■ WHAT IS BEING ASKED: The required output is the lines below from the line containing "You are a computer-use" to the line containing "Open more options below the slide", inclusive, retyped exactly. No other lines belong in it.

■ DATA FOR THIS TASK:
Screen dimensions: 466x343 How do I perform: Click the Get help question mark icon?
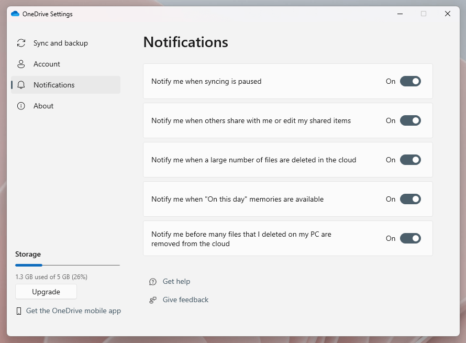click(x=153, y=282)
---
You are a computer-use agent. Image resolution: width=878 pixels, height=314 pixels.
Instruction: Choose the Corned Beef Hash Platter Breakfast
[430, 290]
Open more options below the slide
--
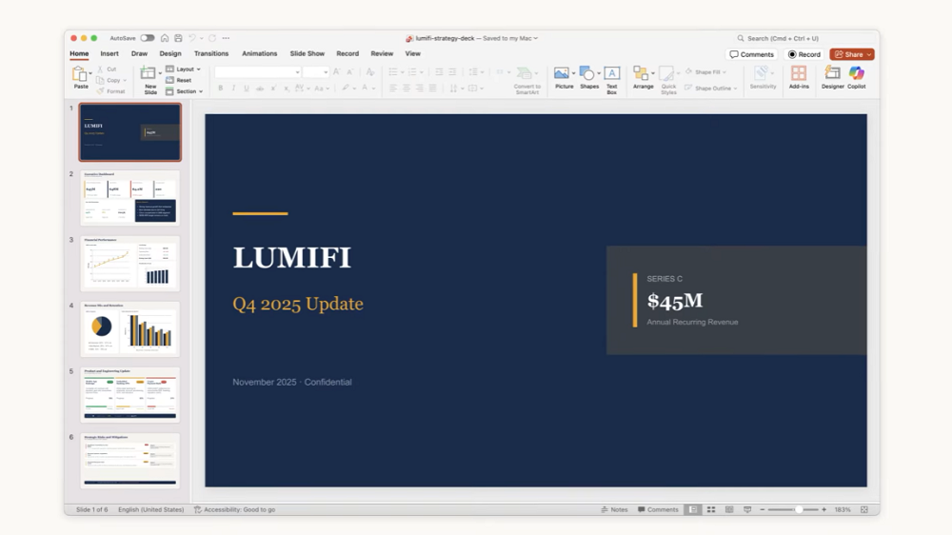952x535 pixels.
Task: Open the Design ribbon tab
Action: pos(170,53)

■ RESULT:
You are a computer-use agent. Image resolution: width=878 pixels, height=314 pixels.
Instruction: Choose the Corned Beef Hash Platter Breakfast
[430, 290]
Open more options below the slide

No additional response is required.